**Instructions for the task:** Please set down only the lines running from the one with "Screen dimensions: 396x553" through the last line of the entries, exactly as written and without any pictures.

**Task inputs:**
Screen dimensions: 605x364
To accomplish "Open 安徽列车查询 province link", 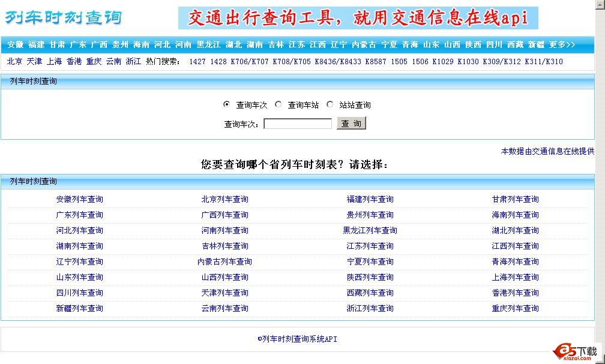I will [x=79, y=199].
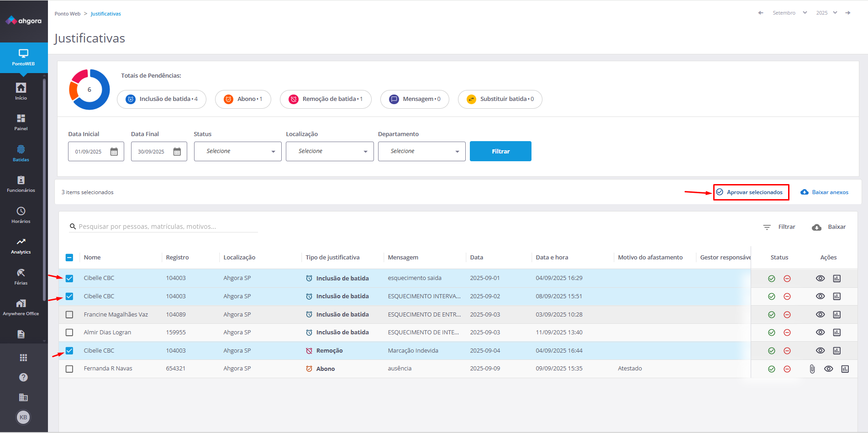Open calendar picker for Data Inicial

pyautogui.click(x=114, y=152)
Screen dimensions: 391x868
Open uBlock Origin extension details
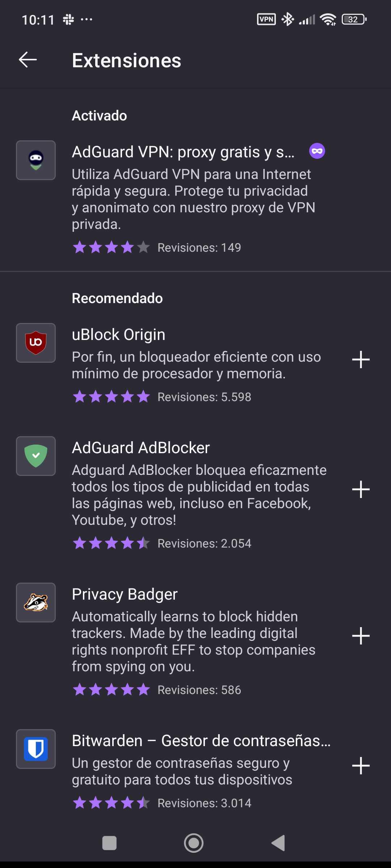point(118,335)
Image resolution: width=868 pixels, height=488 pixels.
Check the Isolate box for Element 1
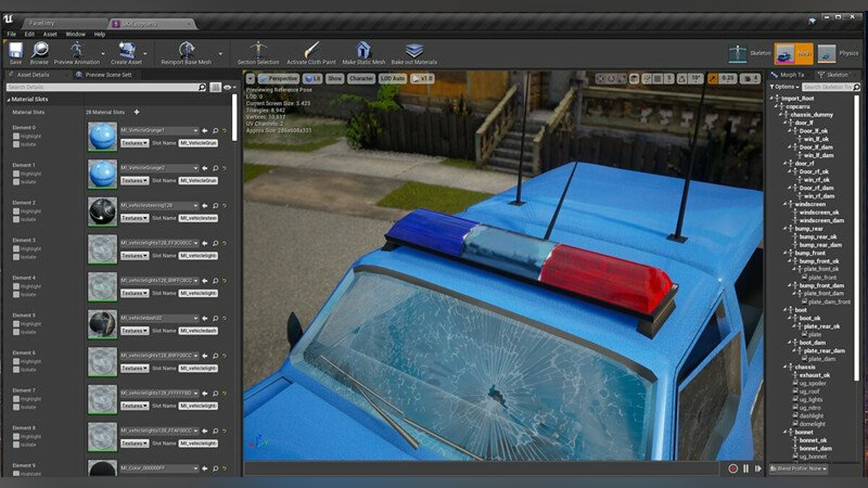point(17,181)
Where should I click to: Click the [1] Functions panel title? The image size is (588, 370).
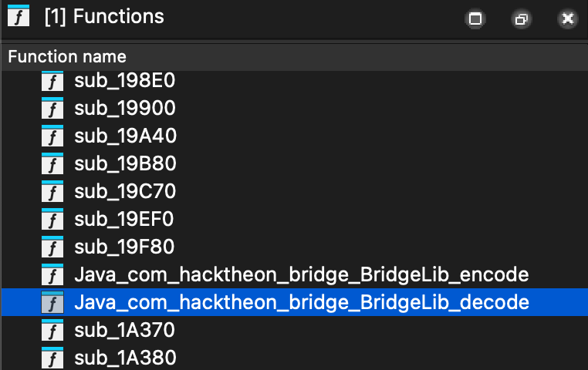tap(104, 16)
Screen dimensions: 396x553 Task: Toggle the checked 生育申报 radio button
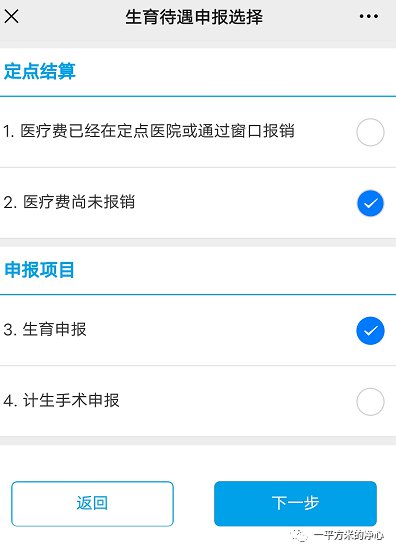[370, 331]
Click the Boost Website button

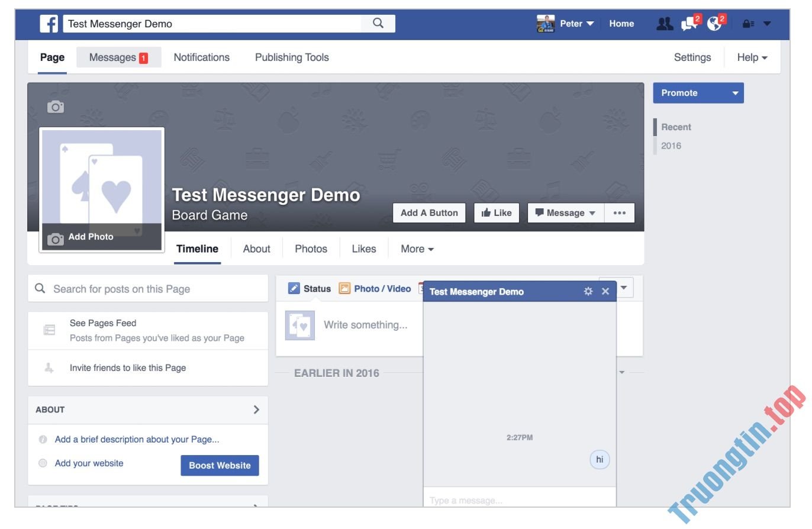(220, 465)
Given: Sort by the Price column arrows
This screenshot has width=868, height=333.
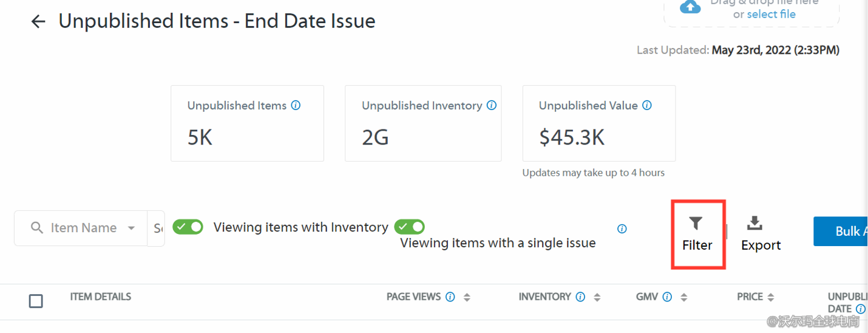Looking at the screenshot, I should 771,297.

**Exercise output:**
Screen dimensions: 396x553 Task: Toggle the checked 生育申报 radio button
[370, 331]
Click the Boost Website button

(220, 465)
Given: Sort by the Price column arrows
This screenshot has width=868, height=333.
Looking at the screenshot, I should 771,297.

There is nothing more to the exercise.